---------- Input data ----------

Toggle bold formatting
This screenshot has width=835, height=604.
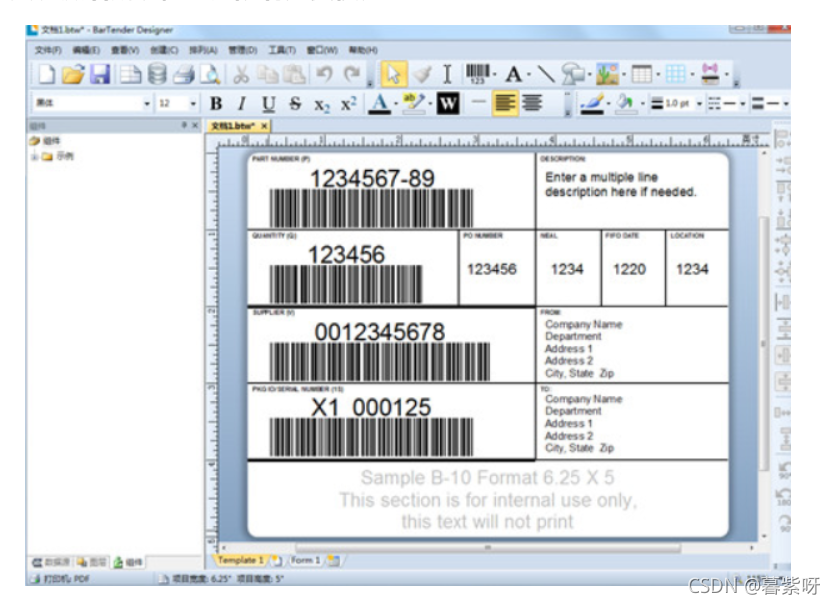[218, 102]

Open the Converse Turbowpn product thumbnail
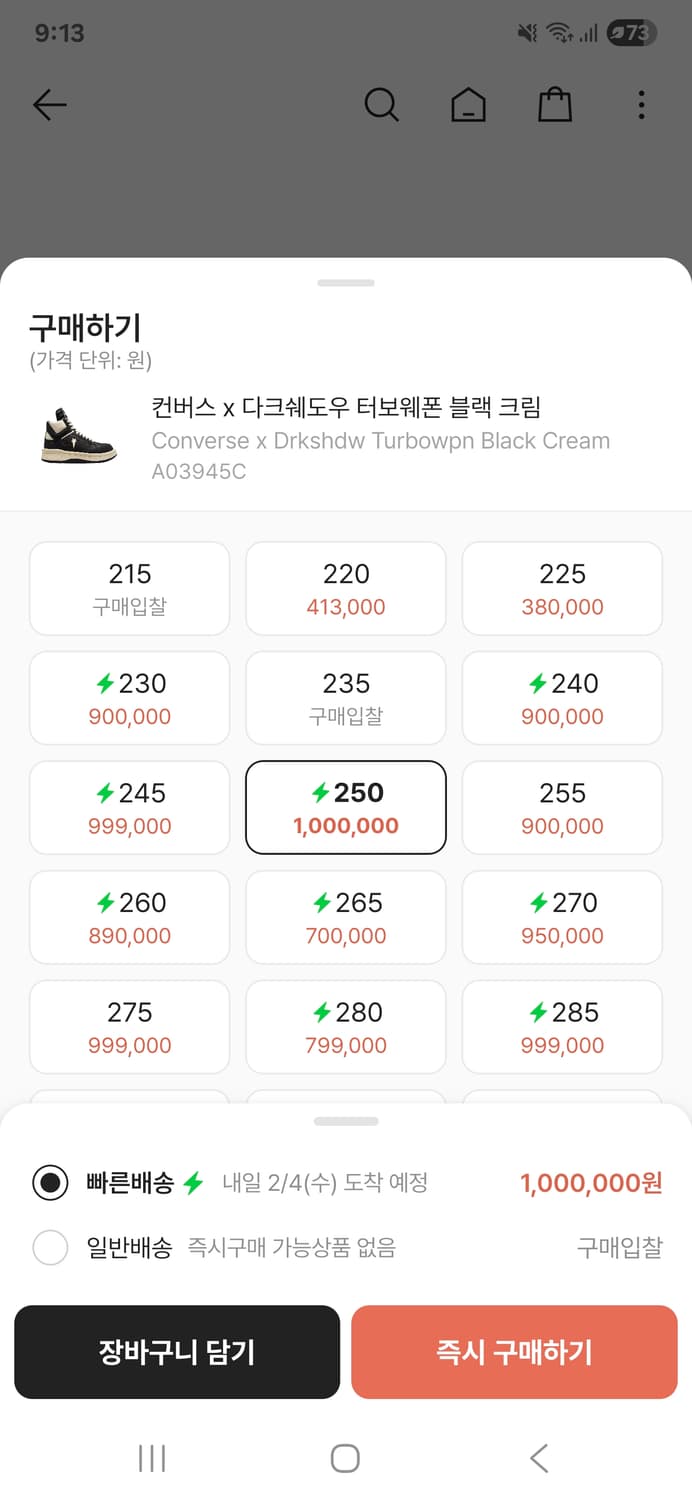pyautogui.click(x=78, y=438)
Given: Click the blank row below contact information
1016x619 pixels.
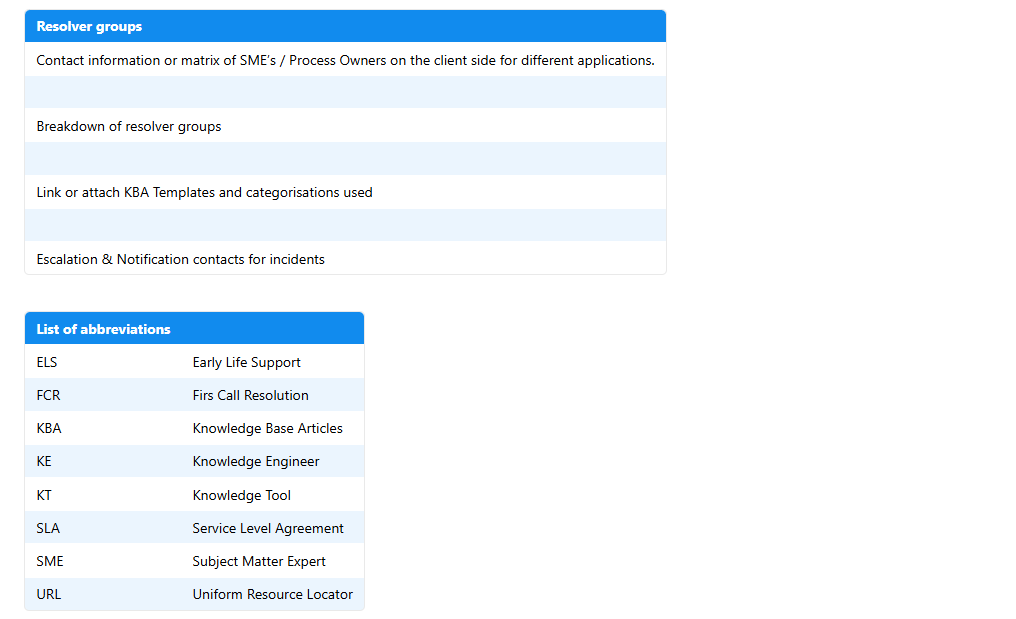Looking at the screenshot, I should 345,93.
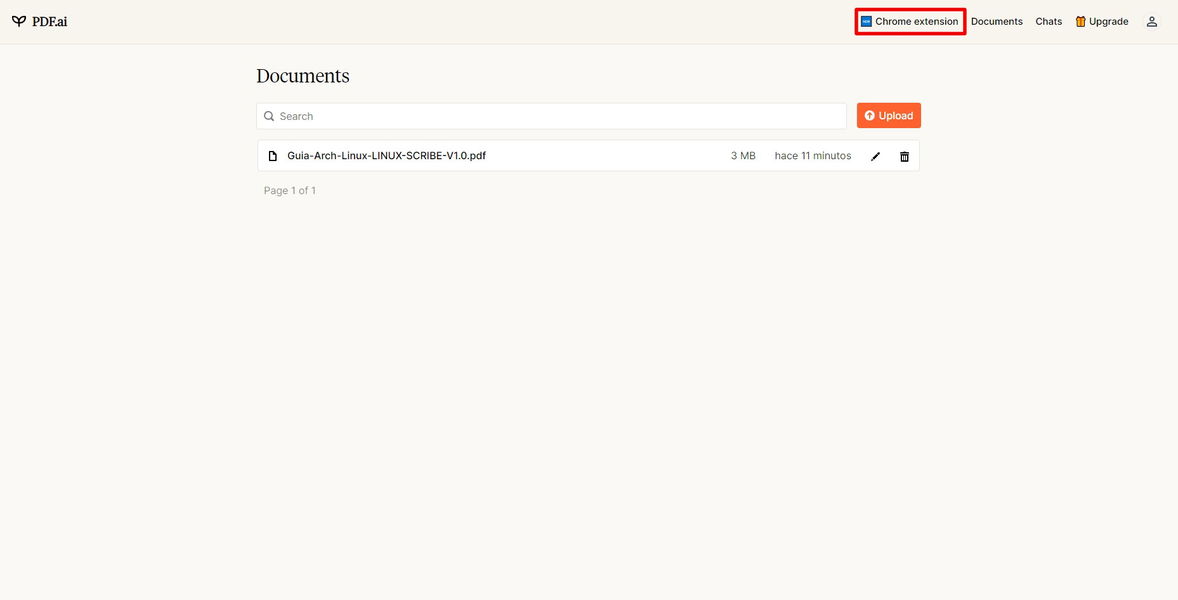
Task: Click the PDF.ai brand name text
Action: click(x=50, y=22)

----------

Repeat the text of every entry above word for word, and leave the pictures out.

Toggle bold formatting
This screenshot has width=835, height=604.
[218, 102]

Open the Converse Turbowpn product thumbnail
pyautogui.click(x=78, y=438)
Given: Click the blank row below contact information
1016x619 pixels.
Looking at the screenshot, I should 345,93.
Task: Click the PDF.ai brand name text
Action: click(x=50, y=22)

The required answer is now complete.